The reasons are as legal as they are logical. As a Catholic, one may exercise Constitutional denominational rights. There is no additional cost to the Dissident or non-Catholic. Freedom of religion in the Constitutional framework carries no additional financial burden.

For Catholic school trustees, administrators and teachers, the burden is the fulfilment of the obligation to maintain and promote the Catholicity of the system. For Catholic parents, they enjoy the right to re-enforce the trilogy of school-home-church that underpins the ethics and values peculiar to their faith – right or wrong.

Imagine the validity of a Communications and Community Engagement strategy of the Board if it were to exclude one of the other two partners. This one does. Of the 75 Learning Opportunities and Cultural Events listed in the Appendix A, not a single one involved a parish, local pastor or the Diocese. TCDSB is Catholic school board.

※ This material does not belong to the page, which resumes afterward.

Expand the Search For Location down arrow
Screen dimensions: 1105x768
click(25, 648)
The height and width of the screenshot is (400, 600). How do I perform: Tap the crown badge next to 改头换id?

Yet, thirty-five of the seventy-five engagements (47%), directly or indirectly, involved three groups: African Canadian, Aboriginal First Nations and Equity. The report does not say how many participated. Nor does it indicate how any of the 75 brought, or enhanced, value to the system. Nor indeed was there an indication of a monitoring process to ensure “registrants” stayed until the end. How will the trustees on the Committee judge efficacy?

Taken together, as a collective, personnel and students at the TCDSB hover around the 100,000-person mark – not including parents. It cannot be too much to ask.

The Report is “more forthcoming” with numbers in comparing social media impressions and likes to illustrate the Communications Department’s efforts in enhancing TCDSB’ reputation etc. They have a long way to go. It is more of a tawdry exercise in fatuous self-indulgence. For instance, without identifying a starting point, they crow about the 52% increase in positive comments in the press and media regarding the Secretary Director, and the 30 stories they spun (only half were apparently timely enough to be covered) to the media.

Obviously, they avoid reading the Corriere Canadese, the only lay media/press critic whose followers are Catholic.

Maybe with good reason. We do not see value in disseminating hate-filled images or spouting the following pontification in their workshops for educators: “…the current social, economic and political system have been grounded in systemic and institutionalized racism […] the system works to target Blacks and particularly Black males for differentiated and unequal treatment in the education system, the labour market, the criminal justice system, housing and the media (the web of anti-Black racism) to name a few.”

Naively perhaps, we thought Catholicism, in its essence and through its rites, aims at precisely the elimination of such barriers. How can the ‘system’ survive if trustees and administrators leave out a foundational element of the trilogy, even as they erode the right of parents and family, another of the three partners?

It is an election year. Woke administrators and trustees exclude catholics in their own institutions.